Laura, Marginal Zone Lymphoma
Laura, Marginal Zone Lymphoma
In late 2018, I was 60 years old and had been losing weight and working on getting into better shape. At Thanksgiving, my younger brother Gerry and I compared notes. He had been having great success with a modified low-carb plan. Over the next few months, I really thought my plan was working, and I had lost 25 pounds without feeling hungry. My brother’s diet was going well too.
I had lost enough weight that my pants were falling off me, and I had to buy new ones. But I noticed that the area around my lower rib cage didn’t look slimmer and instead looked bigger. I began to have no appetite and when I had my first drenching night sweat, I made an appointment to see my primary care doctor.
By the time of the appointment, the area under my rib cage was hard on the left side and it hurt to sleep on my left side. The doctor was immediately concerned and ordered blood tests and a CT scan that first day.
The next day, she told me that I likely had a type of lymphoma and scheduled me for a PET scan the next Tuesday.
The blood results said that I likely had marginal zone lymphoma or perhaps chronic lymphocytic leukemia. I told my husband, and I had the PET scan and was set up to see an oncologist that same afternoon.
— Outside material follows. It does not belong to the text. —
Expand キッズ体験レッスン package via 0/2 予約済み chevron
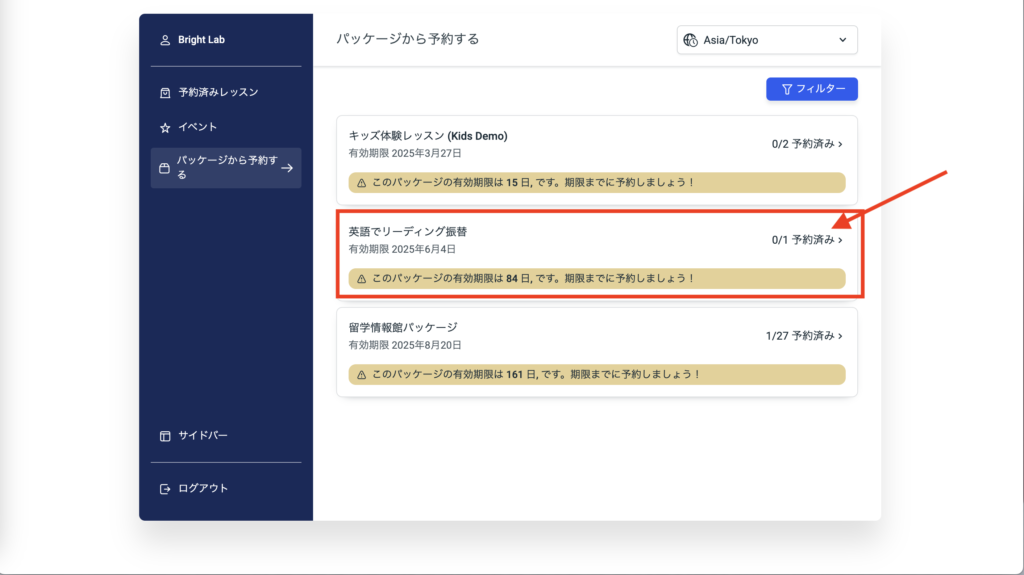 click(840, 144)
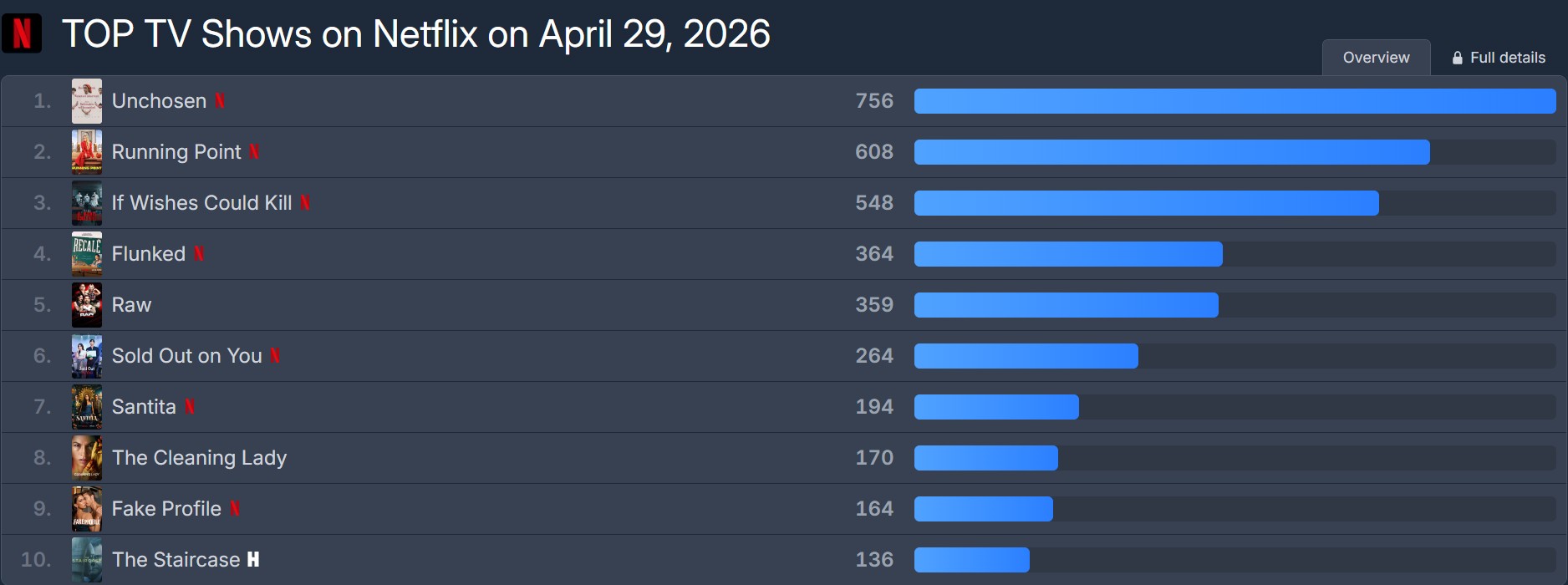
Task: Click the Flunked poster thumbnail
Action: click(87, 254)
My husband and I met with the oncologist and the doctor – after some confusion because he wasn’t familiar with splenic marginal zone lymphoma (SMZL) – prescribed a course of rituximab to begin four days later. The oncology nurse told me that usually, insurance approval takes two to three weeks, but they rushed it through because I was so sick.
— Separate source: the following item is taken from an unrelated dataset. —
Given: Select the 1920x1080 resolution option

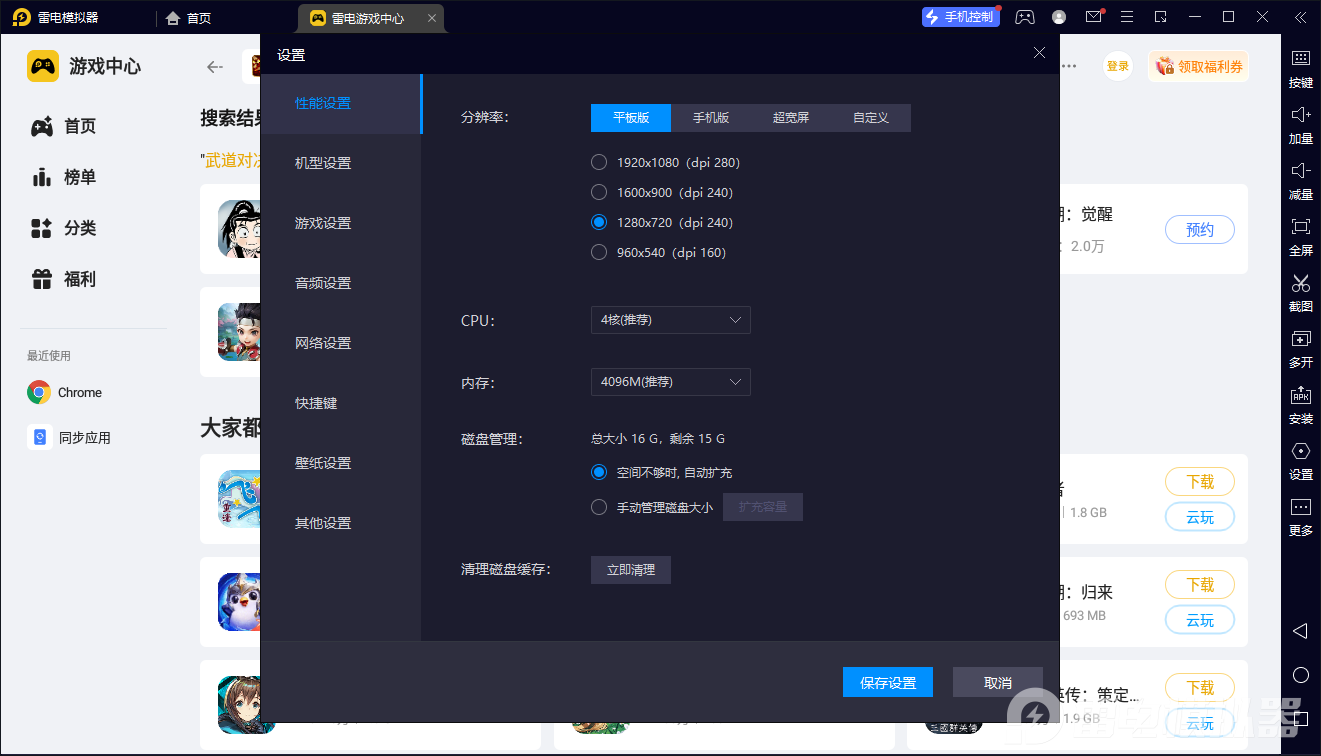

My spleen was 25 centimeters – huge- and I was only able to eat a few bites at a time. I was so anemic that my heart rate was 110 beats a minute at rest and I had none of my usual energy. I lost six pounds in the week before treatment.
The rituximab treatment was a bit rough to start due to normal adverse reactions – dizziness, low blood pressure, high heart rate, numbness, and tingling – but the oncology nurses are well-versed in those reactions and were able to control the reactions so that I could complete the first day of treatment. There were four total scheduled, and each one provoked a small reaction.
After four treatments and a month’s wait, I had a follow-up PET scan and bloodwork and both showed that I had had a “complete response” to the treatment and was in what most patients call “remission.” This was fabulous news.
My first oncology experience wasn’t very good. The first oncologist that I saw told me that my SMZL was curable. However, Dr. Google had told me before the first oncology appointment that my marginal zone lymphoma, while treatable and “indolent”, was incurable.
I then sought a second opinion at Fred Hutchison Cancer Center in Seattle where it was confirmed as SMZL and confirmed as incurable.
I handled the treatments well and continued to work full-time in my banking job during treatment, in addition to my second job as a community college professor. Four weeks after treatment, I was again riding my bicycle five miles to my office and kayaking and hiking on the weekends.
But the hard part was facing up to having an incurable lymphoma. That it was indolent – not fast growing – and wasn’t likely to kill me right away wasn’t very reassuring. Some of the mortality statistics are scary and my wonderful oncologist always warned me that it could come back.
Finding the Lymphoma Research Foundation was a great resource.
I am an analyst by training and a researcher by nature, so I spent a lot of time researching clinical trials, outcomes, and treatments. Finding the Lymphoma Research Foundation was a great resource. It took me 12-18 months to get comfortable living with an incurable lymphoma and I found that knowing more about the condition helped me. Some people don’t like to know and don’t research and that’s totally fine: it’s a good way to handle it if that is your preference.
Because MZL is so rare, there is less research on it than the more common lymphomas like diffuse large B-cell lymphoma (DLBCL) or follicular lymphoma (FL), I found that talking to other MZL patients helped and it really helped if they were interested in research-based knowledge.
I formed an online support group for MZL patients and it has been very helpful giving back to the community. We now have over 600 members.
I am now over five years out from my lymphoma diagnosis, treatment, and remission status. I am very grateful for the wonderful treatment that I received and the fact that I can ride my bicycle, hike, and lift weights six to seven days a week and keep up with my normal activities in retirement.
I see my oncologist every six months and he assures me that if the MZL comes back, they have many new treatment options, many of which were made possible by research from the Foundation.
But the past few years have been rough in many ways. My husband of 40 years was diagnosed with multiple myeloma – another incurable blood cancer – and passed away only 11 months after diagnosis in 2022. And my baby brother Gerry, who also had really good luck losing weight, was diagnosed in 2019 with a third incurable blood cancer, myelofibrosis. It turns out that his success losing weight was also due to his blood cancer. My brother remains in good health and I’m hoping that he is one of the lucky ones.